Il y a la ligne officielle. Porter à bout de bras une réforme des retraites rejetée dans la rue, dénoncer les violences, espérer que les manifestants se lassent. Tenir, tenir, tenir… « Le pays ne peut pas être à l’arrêt. (…) nous continuons à avancer », s’est persuadé Emmanuel Macron, vendredi 24 mars, à l’issue du Conseil européen, à Bruxelles. Et puis il y a les faits. Des transports toujours fortement perturbés, des rassemblements spontanés, le Conseil de l’Europe qui s’alarme d’un « usage excessif de la force » en France… L’exécutif s’avance vers un nouveau week-end sous haute tension avant la dixième journée de mobilisation, mardi 28 mars. Preuve de l’état de nervosité du pays, la France a officiellement annoncé, vendredi, le report de la visite d’Etat du roi Charles III. Trop de risques sécuritaires, trop de dangers politiques, avec des images décalées de dîners officiels sous les ors de la République.
Heure après heure, l’Elysée, Matignon, ministres et députés cherchent la sortie de l’impasse. En phosphorant sur l’état d’esprit d’Emmanuel Macron, un président de la République concentré mais aussi distant, que certains de ses premiers compagnons décrivent dans une « solitude affective », un homme « isolé par la fonction ». Un homme totalement mystérieux sur ses intentions. Derrière cette impression de temporisation, est-il acculé ? Beaucoup pensent que la clé pour débloquer la situation se jouera dans la relation très compliquée entre le chef de l’Etat et Laurent Berger, secrétaire général de la CFDT.
Vendredi matin, le responsable syndical réformiste a proposé de « mettre sur pause » la réforme. « On se donne six mois pour regarder, et sur le travail, et sur les retraites, comment il faut reprendre les choses à l’endroit », a-t-il déclaré sur RTL, en appelant à « calmer le jeu avant qu’il y ait un drame ». Une lueur d’espoir pour de nombreux macronistes qui ont toujours misé sur le fait que la CFDT ne laisserait pas les violences s’installer et reviendrait à la table des négociations. Réponse immédiate de Macron à Bruxelles. « J’ai indiqué notre disponibilité à avancer sur des sujets comme l’usure professionnelle, les fins de carrière, les reconversions, l’évolution des carrières, les conditions de travail, les rémunérations dans certaines branches, a-t-il détaillé lors d’une conférence de presse. Et donc je suis à la disposition de l’intersyndicale si elle souhaite venir me rencontrer pour avancer sur tous ces sujets. »

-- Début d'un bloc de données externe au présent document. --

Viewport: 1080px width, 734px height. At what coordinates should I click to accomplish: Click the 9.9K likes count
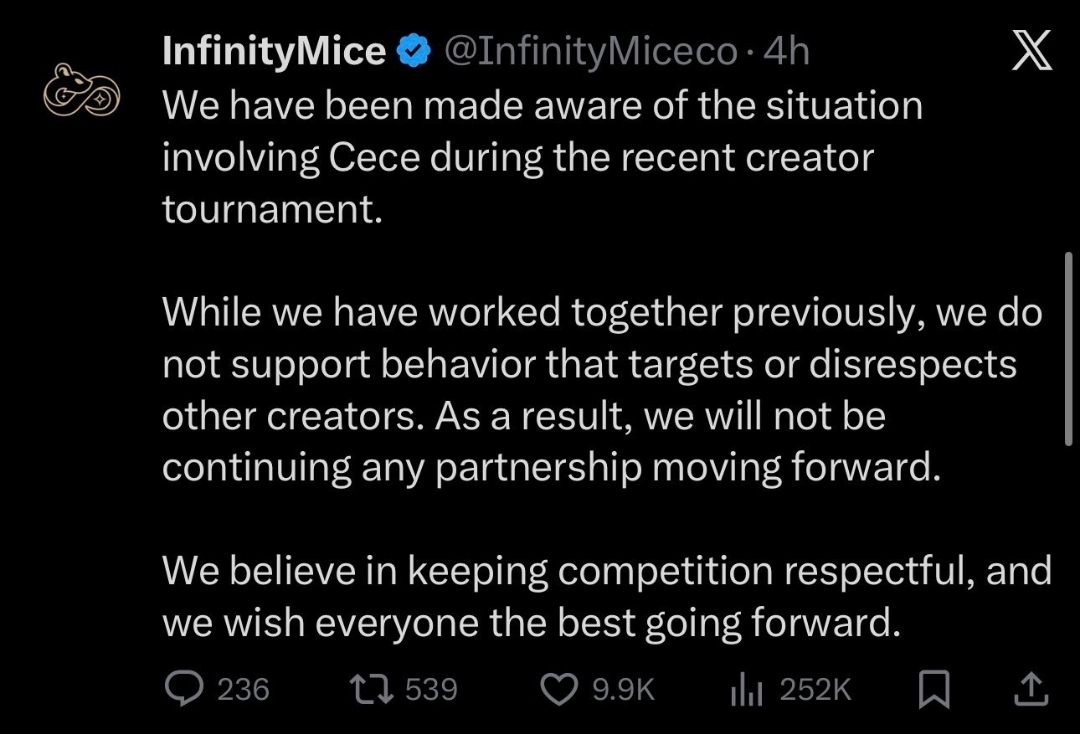coord(623,689)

L’Elysée précise que cette rencontre peut avoir lieu dans les semaines à venir, avant la décision du Conseil constitutionnel sur le texte. Matignon confirme « l’intérêt à se reparler officiellement ». Un pas de deux qui ne résout rien : M. Berger demande une « pause » sur la réforme des retraites, alors que le chef de l’Etat veut voir son texte continuer à « cheminer » jusqu’au Conseil constitutionnel. « Il faut qu’un dialogue s’instaure », insiste son entourage.